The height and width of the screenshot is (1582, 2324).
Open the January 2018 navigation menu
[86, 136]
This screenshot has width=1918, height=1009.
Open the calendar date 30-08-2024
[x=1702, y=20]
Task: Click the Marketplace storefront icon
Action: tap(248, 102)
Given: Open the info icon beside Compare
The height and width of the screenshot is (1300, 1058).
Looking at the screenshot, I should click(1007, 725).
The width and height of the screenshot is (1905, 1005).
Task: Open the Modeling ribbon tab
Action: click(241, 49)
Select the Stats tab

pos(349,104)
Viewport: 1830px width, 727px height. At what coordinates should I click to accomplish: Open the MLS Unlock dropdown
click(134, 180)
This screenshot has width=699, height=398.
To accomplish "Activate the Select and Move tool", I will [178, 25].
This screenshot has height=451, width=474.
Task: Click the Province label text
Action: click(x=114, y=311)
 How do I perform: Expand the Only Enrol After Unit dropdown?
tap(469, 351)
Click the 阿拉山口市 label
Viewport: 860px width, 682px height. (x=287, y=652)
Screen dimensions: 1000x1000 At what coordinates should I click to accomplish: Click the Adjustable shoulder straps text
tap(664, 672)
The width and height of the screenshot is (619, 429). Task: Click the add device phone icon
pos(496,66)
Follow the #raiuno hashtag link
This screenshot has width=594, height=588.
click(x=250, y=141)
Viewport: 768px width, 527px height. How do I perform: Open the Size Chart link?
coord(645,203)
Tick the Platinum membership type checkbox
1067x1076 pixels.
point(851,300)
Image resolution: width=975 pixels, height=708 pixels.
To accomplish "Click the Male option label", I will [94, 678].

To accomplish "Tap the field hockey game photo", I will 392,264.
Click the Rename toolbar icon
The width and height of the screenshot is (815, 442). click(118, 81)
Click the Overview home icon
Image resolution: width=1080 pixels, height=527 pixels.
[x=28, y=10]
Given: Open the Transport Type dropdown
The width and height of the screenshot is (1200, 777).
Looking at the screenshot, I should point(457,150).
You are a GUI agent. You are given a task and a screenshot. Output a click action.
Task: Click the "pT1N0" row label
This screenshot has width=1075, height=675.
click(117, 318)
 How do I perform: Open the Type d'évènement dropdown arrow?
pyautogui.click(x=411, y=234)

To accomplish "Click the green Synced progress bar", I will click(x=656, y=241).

□ □ □

> What the exercise asks
Each entry needs to be transcribed exactly.

> Solution to this task
The height and width of the screenshot is (1582, 2324).
Open the January 2018 navigation menu
[86, 136]
This screenshot has width=1918, height=1009.
Open the calendar date 30-08-2024
[x=1702, y=20]
Task: Click the Marketplace storefront icon
Action: tap(248, 102)
Given: Open the info icon beside Compare
The height and width of the screenshot is (1300, 1058).
Looking at the screenshot, I should click(1007, 725).
The width and height of the screenshot is (1905, 1005).
Task: Open the Modeling ribbon tab
Action: click(241, 49)
Select the Stats tab

pos(349,104)
Viewport: 1830px width, 727px height. At what coordinates should I click to accomplish: Open the MLS Unlock dropdown
click(134, 180)
This screenshot has width=699, height=398.
To accomplish "Activate the Select and Move tool", I will [178, 25].
This screenshot has height=451, width=474.
Task: Click the Province label text
Action: click(x=114, y=311)
 How do I perform: Expand the Only Enrol After Unit dropdown?
tap(469, 351)
Click the 阿拉山口市 label
Viewport: 860px width, 682px height. (x=287, y=652)
Screen dimensions: 1000x1000 At what coordinates should I click to accomplish: Click the Adjustable shoulder straps text
tap(664, 672)
The width and height of the screenshot is (619, 429). Task: Click the add device phone icon
pos(496,66)
Follow the #raiuno hashtag link
This screenshot has width=594, height=588.
click(x=250, y=141)
Viewport: 768px width, 527px height. How do I perform: Open the Size Chart link?
coord(645,203)
Tick the Platinum membership type checkbox
1067x1076 pixels.
point(851,300)
Image resolution: width=975 pixels, height=708 pixels.
To accomplish "Click the Male option label", I will [94, 678].

To accomplish "Tap the field hockey game photo", I will 392,264.
Click the Rename toolbar icon
The width and height of the screenshot is (815, 442). click(118, 81)
Click the Overview home icon
Image resolution: width=1080 pixels, height=527 pixels.
[x=28, y=10]
Given: Open the Transport Type dropdown
The width and height of the screenshot is (1200, 777).
Looking at the screenshot, I should point(457,150).
You are a GUI agent. You are given a task and a screenshot. Output a click action.
Task: Click the "pT1N0" row label
This screenshot has width=1075, height=675.
click(117, 318)
 How do I perform: Open the Type d'évènement dropdown arrow?
pyautogui.click(x=411, y=234)

To accomplish "Click the green Synced progress bar", I will click(x=656, y=241).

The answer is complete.